[Data items]
-- Opening Marker --
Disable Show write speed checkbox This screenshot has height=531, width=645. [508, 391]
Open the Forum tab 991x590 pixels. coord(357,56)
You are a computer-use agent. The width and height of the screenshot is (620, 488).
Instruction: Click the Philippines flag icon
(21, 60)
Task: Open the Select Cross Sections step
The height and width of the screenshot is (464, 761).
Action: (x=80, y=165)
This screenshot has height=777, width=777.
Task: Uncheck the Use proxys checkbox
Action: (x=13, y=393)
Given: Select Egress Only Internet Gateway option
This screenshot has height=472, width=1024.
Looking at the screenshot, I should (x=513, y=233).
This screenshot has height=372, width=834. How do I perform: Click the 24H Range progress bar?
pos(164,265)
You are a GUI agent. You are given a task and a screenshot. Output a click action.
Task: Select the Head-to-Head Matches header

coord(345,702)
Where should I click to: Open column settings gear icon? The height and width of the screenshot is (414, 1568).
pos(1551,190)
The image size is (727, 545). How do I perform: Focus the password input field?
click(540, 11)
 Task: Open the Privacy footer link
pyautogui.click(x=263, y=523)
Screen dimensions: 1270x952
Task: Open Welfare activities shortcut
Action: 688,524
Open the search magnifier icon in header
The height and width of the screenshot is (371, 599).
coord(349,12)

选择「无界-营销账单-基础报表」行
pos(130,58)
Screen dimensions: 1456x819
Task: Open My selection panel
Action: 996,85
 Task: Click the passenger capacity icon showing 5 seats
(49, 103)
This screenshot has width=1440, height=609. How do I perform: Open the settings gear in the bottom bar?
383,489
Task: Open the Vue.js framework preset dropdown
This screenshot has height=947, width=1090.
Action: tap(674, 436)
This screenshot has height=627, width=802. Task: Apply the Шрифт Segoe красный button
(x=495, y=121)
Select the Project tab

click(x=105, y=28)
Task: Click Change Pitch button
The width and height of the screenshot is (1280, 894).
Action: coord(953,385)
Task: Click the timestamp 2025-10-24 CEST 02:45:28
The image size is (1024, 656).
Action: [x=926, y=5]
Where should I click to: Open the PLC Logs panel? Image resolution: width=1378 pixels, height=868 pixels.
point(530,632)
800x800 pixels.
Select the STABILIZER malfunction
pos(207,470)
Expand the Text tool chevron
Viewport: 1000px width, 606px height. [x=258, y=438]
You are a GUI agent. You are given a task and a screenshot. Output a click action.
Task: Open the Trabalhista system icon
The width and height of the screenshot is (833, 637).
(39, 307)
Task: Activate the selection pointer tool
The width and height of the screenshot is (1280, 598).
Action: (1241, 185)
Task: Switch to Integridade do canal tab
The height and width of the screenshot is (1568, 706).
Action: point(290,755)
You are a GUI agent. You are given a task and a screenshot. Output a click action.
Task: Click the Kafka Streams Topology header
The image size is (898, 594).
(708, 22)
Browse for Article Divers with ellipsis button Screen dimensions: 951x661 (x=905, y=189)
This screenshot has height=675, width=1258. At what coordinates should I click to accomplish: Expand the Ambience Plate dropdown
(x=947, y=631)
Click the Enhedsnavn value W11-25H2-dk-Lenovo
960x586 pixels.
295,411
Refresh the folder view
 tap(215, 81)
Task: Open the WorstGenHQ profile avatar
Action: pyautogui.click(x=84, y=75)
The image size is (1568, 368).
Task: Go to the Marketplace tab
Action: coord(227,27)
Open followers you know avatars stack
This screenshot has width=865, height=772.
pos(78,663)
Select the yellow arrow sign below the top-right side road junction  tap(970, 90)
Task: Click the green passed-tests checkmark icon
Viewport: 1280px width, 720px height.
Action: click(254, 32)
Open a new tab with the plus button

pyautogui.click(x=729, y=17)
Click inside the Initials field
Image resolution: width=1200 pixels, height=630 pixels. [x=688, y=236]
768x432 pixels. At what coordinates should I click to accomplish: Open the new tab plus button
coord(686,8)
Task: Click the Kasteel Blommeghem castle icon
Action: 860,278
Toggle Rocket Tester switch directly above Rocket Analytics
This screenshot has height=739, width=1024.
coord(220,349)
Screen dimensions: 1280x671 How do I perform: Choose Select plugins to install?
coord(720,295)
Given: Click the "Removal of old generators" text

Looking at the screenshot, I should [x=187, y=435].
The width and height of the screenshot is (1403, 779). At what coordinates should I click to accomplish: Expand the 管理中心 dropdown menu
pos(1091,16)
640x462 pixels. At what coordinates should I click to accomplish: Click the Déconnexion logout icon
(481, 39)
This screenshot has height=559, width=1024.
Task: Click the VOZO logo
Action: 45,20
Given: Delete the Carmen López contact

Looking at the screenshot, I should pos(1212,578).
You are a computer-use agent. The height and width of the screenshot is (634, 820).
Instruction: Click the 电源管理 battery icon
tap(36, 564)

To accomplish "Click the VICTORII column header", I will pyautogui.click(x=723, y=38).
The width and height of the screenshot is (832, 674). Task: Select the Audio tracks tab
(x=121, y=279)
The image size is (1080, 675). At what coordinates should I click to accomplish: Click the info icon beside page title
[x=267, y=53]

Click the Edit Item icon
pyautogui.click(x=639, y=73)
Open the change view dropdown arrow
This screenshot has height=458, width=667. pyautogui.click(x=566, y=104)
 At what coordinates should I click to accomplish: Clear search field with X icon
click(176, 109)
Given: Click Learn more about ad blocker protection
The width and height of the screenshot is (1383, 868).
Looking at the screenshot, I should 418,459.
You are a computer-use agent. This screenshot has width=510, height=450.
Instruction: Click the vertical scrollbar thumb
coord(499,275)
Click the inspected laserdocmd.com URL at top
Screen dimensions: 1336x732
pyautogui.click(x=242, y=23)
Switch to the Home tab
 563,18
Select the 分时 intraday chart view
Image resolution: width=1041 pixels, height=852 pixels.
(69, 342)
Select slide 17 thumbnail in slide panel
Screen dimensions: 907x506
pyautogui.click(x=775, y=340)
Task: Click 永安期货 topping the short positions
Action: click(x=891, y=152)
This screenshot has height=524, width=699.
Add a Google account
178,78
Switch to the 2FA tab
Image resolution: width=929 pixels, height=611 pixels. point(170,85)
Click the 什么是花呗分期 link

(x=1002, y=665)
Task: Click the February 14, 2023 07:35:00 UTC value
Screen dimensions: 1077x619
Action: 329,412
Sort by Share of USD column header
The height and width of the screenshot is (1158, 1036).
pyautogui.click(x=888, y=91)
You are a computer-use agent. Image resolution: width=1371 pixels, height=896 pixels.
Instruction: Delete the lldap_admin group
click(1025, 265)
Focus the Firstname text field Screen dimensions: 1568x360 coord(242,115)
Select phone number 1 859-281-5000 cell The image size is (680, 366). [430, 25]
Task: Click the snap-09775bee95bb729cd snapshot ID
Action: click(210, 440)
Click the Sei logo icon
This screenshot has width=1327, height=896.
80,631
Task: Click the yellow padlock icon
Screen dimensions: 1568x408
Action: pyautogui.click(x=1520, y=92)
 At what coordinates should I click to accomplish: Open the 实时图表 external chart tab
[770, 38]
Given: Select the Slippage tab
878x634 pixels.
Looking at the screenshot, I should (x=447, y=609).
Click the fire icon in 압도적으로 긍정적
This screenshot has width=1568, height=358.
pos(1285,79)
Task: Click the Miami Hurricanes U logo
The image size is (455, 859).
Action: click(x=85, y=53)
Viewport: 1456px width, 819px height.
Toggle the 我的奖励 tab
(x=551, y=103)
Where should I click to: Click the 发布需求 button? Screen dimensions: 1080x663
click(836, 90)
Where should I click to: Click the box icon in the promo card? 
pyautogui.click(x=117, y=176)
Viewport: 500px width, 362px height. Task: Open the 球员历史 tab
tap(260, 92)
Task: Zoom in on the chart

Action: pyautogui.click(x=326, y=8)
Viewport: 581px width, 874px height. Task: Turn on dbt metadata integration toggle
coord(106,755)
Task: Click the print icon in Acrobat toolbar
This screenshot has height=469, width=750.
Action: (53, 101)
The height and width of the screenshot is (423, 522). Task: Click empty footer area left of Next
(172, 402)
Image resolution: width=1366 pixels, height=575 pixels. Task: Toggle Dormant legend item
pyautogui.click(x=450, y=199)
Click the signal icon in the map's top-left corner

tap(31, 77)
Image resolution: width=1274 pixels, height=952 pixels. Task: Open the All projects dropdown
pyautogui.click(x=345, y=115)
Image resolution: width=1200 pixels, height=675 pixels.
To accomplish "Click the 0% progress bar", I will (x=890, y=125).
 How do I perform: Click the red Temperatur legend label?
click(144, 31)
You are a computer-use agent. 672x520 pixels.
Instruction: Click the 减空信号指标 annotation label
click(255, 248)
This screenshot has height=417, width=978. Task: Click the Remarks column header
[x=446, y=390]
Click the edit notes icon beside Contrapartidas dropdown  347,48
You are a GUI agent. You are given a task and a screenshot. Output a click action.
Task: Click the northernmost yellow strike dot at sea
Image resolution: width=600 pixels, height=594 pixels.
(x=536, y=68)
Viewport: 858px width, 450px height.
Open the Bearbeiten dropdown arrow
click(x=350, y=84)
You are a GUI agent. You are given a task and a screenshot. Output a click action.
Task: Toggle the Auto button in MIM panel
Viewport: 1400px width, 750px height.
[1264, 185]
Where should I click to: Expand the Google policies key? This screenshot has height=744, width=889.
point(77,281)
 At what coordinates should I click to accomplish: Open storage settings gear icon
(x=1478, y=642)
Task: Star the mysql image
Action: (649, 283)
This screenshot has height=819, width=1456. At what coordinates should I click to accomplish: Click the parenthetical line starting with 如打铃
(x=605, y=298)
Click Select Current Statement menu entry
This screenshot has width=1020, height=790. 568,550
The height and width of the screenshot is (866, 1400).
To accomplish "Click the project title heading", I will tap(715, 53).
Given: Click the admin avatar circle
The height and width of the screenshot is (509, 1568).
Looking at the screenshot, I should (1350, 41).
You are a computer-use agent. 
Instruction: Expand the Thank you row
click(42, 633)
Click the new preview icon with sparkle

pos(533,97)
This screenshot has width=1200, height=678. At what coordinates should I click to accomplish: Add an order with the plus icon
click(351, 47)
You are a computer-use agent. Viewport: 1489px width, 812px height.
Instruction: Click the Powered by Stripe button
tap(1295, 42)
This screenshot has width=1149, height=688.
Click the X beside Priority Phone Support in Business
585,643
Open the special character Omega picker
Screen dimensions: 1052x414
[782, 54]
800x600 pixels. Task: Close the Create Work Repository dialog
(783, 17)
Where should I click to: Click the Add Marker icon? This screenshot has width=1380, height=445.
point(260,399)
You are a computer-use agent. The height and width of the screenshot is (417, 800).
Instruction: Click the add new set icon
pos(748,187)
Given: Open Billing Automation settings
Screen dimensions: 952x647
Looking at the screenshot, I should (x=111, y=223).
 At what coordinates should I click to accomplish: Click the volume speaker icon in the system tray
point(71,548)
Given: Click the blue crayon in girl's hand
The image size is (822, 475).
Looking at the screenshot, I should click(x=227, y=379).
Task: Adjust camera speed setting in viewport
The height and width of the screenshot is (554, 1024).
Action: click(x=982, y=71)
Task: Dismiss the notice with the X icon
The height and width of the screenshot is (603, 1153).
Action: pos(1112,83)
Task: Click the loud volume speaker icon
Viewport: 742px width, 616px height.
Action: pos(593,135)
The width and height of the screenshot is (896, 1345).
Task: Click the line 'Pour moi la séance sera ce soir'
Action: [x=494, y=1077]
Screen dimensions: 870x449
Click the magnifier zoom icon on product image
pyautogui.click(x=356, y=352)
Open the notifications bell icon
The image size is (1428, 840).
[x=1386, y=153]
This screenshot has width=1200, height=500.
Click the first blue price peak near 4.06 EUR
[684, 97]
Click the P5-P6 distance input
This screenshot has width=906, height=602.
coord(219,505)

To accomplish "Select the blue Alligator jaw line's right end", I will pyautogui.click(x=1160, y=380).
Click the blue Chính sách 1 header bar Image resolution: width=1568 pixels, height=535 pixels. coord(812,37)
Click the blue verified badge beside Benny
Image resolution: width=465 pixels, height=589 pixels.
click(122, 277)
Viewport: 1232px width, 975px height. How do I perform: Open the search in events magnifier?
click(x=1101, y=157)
-- Closing Marker --
## The task
Starting at the top of the data above, repeat every line exactly until the line containing "Task: Open the Select Cross Sections step" has been given, then stop.

## Final answer
Disable Show write speed checkbox This screenshot has height=531, width=645. [508, 391]
Open the Forum tab 991x590 pixels. coord(357,56)
You are a computer-use agent. The width and height of the screenshot is (620, 488).
Instruction: Click the Philippines flag icon
(21, 60)
Task: Open the Select Cross Sections step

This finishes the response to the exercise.